Cosmology & Structure

The Sufi cosmos is layered. At the deepest level is the Dhat — the absolute Essence of God, beyond name or attribute. From the Essence emanate the Sifat (divine attributes) and the Asma (divine names), which structure all reality. The cosmos itself is divided into worlds: Alam al-Mulk (the world of dominion, the physical), Alam al-Malakut (the world of the angelic and imaginal), Alam al-Jabarut (the world of divine power), and Alam al-Lahut (the world of pure divinity). Between these worlds runs the barzakh — the isthmus where forms cross. The imaginal realm (Alam al-Mithal), made famous by Henry Corbin’s reading of Suhrawardi and Ibn Arabi, is the realm where mystics meet Khidr, where prophets receive vision, where the soul actually travels in dream.
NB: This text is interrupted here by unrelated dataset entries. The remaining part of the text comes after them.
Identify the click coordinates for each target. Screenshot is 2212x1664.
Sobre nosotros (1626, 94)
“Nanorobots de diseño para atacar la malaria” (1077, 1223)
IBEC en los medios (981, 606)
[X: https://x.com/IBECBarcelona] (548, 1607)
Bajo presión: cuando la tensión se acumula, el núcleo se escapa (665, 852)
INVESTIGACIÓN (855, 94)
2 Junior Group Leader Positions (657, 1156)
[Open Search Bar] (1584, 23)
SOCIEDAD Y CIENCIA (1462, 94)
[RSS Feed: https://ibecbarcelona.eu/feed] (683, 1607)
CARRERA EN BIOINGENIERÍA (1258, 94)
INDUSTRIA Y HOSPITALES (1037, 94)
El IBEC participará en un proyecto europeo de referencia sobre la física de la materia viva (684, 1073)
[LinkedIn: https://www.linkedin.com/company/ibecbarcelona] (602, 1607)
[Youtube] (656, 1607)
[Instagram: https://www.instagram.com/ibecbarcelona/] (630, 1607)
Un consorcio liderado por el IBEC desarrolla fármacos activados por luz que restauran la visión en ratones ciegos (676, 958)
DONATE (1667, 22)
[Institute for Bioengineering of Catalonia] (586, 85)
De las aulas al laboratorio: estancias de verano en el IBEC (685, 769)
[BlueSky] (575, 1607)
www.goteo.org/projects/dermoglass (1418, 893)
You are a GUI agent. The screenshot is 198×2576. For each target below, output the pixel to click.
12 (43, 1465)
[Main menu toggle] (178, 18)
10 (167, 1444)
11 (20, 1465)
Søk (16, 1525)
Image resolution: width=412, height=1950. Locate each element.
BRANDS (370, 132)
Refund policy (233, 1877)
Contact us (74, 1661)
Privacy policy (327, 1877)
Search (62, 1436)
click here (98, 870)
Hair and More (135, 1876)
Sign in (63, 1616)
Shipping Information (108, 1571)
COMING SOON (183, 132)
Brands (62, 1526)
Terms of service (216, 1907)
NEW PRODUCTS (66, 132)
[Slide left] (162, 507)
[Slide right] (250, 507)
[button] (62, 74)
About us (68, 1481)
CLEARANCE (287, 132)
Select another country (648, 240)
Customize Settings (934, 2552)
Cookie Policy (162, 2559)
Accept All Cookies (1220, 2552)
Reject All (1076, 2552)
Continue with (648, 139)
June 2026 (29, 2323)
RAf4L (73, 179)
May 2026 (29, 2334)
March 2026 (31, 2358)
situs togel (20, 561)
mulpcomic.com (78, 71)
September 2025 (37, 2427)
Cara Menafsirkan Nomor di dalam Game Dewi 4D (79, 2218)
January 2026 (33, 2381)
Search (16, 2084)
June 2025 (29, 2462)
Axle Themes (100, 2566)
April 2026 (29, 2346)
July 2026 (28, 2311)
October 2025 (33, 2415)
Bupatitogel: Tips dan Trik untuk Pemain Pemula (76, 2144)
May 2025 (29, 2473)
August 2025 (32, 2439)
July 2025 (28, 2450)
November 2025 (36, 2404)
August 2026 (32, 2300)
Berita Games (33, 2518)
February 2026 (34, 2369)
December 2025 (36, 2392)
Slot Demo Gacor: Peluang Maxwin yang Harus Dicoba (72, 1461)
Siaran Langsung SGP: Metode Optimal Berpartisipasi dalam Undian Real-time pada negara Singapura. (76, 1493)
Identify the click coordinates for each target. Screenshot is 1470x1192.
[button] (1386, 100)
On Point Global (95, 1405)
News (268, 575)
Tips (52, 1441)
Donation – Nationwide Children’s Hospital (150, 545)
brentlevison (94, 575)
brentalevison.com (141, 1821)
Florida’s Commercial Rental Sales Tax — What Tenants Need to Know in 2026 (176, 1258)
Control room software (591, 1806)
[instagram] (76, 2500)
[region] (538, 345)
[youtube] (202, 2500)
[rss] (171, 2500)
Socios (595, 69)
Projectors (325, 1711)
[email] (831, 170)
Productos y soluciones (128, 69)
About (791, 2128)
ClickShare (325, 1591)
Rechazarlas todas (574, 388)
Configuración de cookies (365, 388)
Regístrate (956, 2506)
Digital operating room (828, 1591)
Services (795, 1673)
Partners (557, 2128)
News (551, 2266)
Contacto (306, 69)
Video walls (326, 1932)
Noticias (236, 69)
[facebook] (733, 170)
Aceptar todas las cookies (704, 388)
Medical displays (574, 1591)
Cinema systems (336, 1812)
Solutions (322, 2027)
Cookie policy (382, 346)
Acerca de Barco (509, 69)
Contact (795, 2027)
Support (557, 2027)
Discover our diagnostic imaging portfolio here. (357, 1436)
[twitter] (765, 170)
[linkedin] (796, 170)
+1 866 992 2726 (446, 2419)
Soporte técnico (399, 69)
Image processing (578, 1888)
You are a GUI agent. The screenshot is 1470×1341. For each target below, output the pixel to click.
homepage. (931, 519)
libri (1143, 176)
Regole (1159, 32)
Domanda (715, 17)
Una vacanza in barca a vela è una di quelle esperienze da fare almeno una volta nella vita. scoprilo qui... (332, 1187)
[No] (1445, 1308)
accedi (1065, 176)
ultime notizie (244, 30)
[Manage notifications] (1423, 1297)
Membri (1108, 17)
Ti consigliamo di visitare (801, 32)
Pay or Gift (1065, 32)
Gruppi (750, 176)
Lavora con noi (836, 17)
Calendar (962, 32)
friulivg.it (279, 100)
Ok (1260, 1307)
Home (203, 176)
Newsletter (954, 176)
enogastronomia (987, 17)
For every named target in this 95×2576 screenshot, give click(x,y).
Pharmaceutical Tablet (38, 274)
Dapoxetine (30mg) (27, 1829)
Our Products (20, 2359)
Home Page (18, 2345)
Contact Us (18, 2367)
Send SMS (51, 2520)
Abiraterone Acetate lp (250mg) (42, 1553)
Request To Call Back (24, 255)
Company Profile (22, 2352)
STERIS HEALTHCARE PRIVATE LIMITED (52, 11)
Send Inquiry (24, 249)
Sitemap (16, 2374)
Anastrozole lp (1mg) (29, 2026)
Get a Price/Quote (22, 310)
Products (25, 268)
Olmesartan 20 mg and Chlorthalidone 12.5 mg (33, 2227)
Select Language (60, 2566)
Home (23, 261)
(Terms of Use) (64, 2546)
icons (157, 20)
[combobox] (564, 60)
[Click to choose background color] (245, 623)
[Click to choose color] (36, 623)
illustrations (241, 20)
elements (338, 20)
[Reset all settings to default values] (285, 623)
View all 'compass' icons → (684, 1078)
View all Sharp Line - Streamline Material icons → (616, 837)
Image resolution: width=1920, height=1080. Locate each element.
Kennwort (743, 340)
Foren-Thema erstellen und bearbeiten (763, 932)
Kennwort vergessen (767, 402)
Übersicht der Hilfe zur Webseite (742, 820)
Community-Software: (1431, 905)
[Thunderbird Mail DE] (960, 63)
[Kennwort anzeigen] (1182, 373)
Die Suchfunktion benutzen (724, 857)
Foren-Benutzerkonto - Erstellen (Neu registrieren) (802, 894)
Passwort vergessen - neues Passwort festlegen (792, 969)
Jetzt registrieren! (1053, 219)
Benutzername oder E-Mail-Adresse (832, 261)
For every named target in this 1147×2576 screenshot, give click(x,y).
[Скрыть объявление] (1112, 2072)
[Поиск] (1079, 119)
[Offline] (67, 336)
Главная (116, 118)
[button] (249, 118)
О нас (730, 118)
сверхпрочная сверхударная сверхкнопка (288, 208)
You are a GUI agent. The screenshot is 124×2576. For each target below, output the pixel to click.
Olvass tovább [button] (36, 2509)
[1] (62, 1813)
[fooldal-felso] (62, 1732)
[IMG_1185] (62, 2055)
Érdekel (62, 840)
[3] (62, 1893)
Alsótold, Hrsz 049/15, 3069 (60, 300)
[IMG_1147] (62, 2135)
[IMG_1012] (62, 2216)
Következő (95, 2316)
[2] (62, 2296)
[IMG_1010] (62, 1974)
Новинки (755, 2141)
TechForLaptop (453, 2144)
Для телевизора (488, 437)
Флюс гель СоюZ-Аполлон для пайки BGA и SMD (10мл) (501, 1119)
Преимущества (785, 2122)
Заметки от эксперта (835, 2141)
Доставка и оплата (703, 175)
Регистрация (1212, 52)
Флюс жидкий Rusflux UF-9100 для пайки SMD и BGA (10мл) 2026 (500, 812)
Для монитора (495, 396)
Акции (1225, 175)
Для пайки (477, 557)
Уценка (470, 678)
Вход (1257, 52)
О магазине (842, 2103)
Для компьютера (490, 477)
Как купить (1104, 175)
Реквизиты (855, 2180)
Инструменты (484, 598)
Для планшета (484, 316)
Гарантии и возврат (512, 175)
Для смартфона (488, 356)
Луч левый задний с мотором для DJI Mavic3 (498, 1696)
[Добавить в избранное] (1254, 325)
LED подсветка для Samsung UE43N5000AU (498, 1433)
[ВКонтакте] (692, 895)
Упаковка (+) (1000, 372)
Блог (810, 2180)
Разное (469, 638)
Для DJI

The human being is structured in parallel: jism (body), nafs (ego-soul, in seven stages), qalb (heart), ruh (spirit), sirr (the secret), khafi (the hidden), and akhfa (the most hidden). The latif al-ilahi — the divine subtlety — sits at the core. The Sufi path is the gradual polishing of these inner organs of perception until the heart becomes a mirror in which God sees Himself.

Above the cosmos sits the Qutb — the spiritual Pole — beneath whom are arranged a hierarchy of hidden saints: the Awtad (four pegs at the cardinal directions), the Abdal (forty substitutes), the Nujaba (the noble ones), and the Nuqaba (chiefs). The world is held together by these unseen saints, most of whom do not even know their own rank.